If I change the order of lines in the input to:
loop_
_entity_poly.entity_id
_entity_poly.type
B polypeptide(L)
A polyribonucleotide
then in the output I get:
1 "polypeptide(L)" no no AAUUGAAGA AAUUGAAGA A ?
2 "polypeptide(L)" no no VSMRDMLKAGV VSMRDMLKAGV B ?
If _entity_poly.type
is absent in the input file, it's correct in the output.
Good that you found the culprit. For the time being, I will just delete the poly.type section before I upload files to wwPDB.
Just noticed maxit-v11.300 has been released https://sw-tools.rcsb.org/apps/MAXIT/source.html and it worked properly. Also tested https://validate-rcsb-1.wwpdb.org/, which seemed to still use an older maxit version.

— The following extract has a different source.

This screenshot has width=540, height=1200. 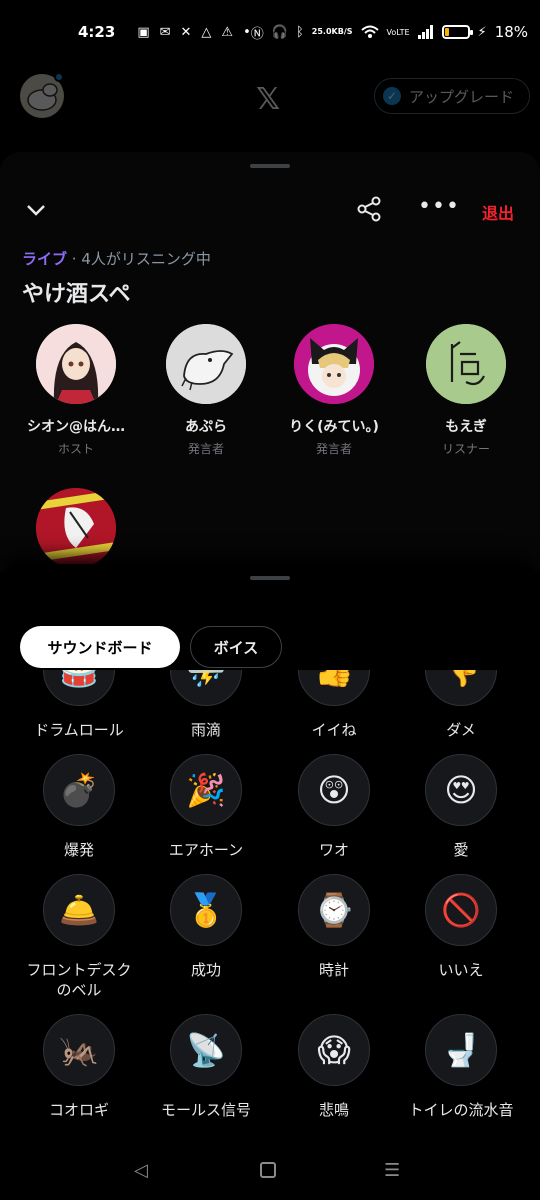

I have a problem that the wwPDB deposition server and also the wwPDB validation server misidentifies my polymer chains as polyribonucleotide instead of polypeptide(L) when I upload the refined.mmcif file from refine_spa_norefmac. The poly.type is set correctly in the header, but the wwPDB staff says it is wrong on their side.
Example:
This is a ribosome structure with both ribonucleic acids and many proteins. Strangely, only protein chains up til a specific point are identified as polyribonucleotide, which indicate to me that there is some corruption in the file. Could the lack of TER records cause this problem? In an earlier deposition, which used an older version of refine_spa, the polymer type records were not there.